▸ **RECORDS**
##########

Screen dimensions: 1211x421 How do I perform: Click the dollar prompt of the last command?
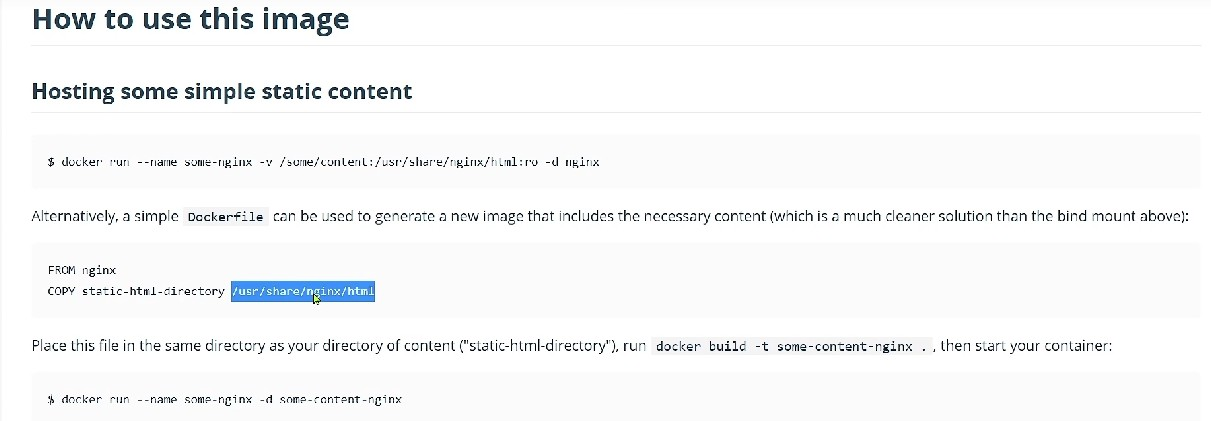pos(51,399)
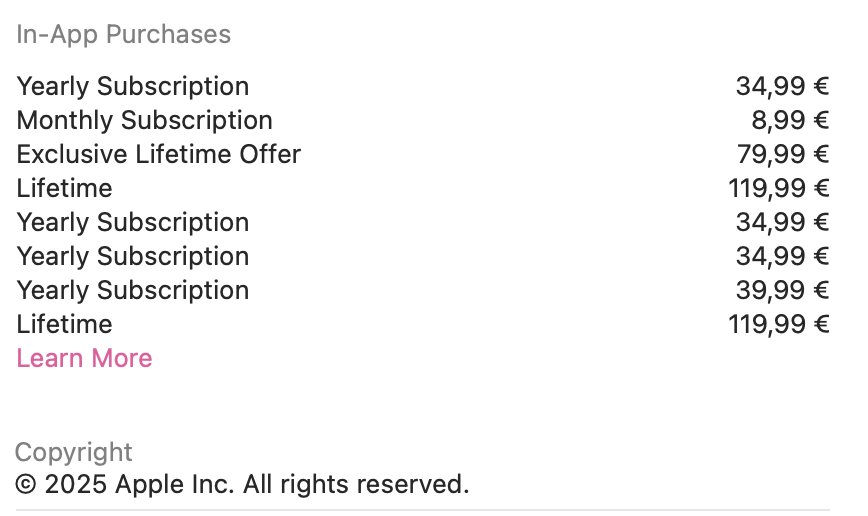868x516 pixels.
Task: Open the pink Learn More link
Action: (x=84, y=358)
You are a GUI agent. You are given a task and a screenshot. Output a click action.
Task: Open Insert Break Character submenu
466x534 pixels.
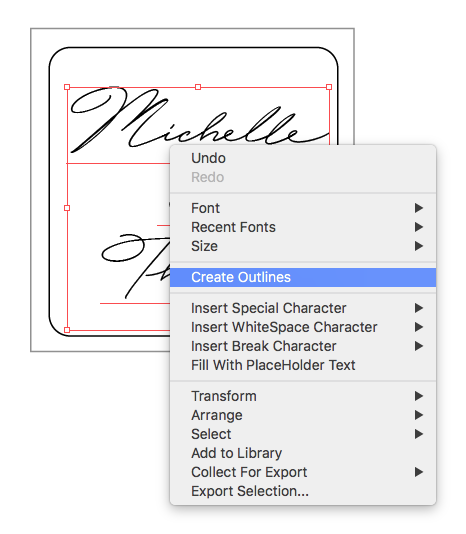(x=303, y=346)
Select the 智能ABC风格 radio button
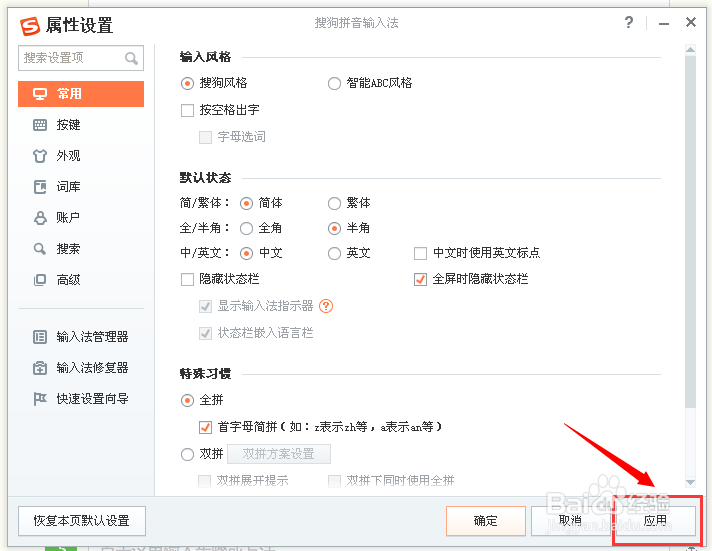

##########

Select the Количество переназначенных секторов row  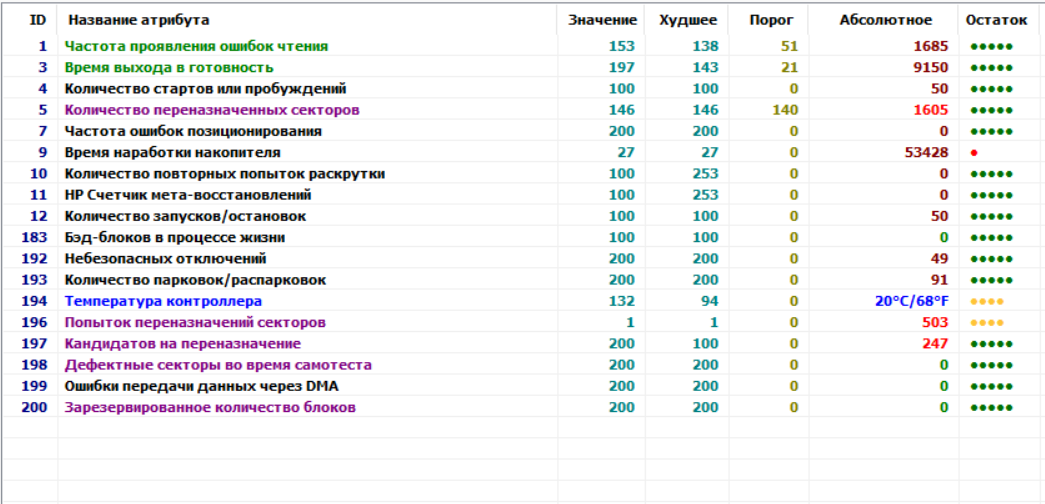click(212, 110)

##########

▸ **TASK DETAILS**
The material above holds pictures; leave them out and set down exactly the lines from the line with "Screen dimensions: 1211x421" to the line with "Select the 智能ABC风格 radio button", both included.

▸ **YOUR RESPONSE**
Screen dimensions: 1211x421 How do I perform: Click the dollar prompt of the last command?
pos(51,399)
868x516 pixels.
Task: Open the pink Learn More link
Action: (x=84, y=358)
You are a GUI agent. You are given a task and a screenshot. Output a click action.
Task: Open Insert Break Character submenu
466x534 pixels.
(x=303, y=346)
Select the 智能ABC风格 radio button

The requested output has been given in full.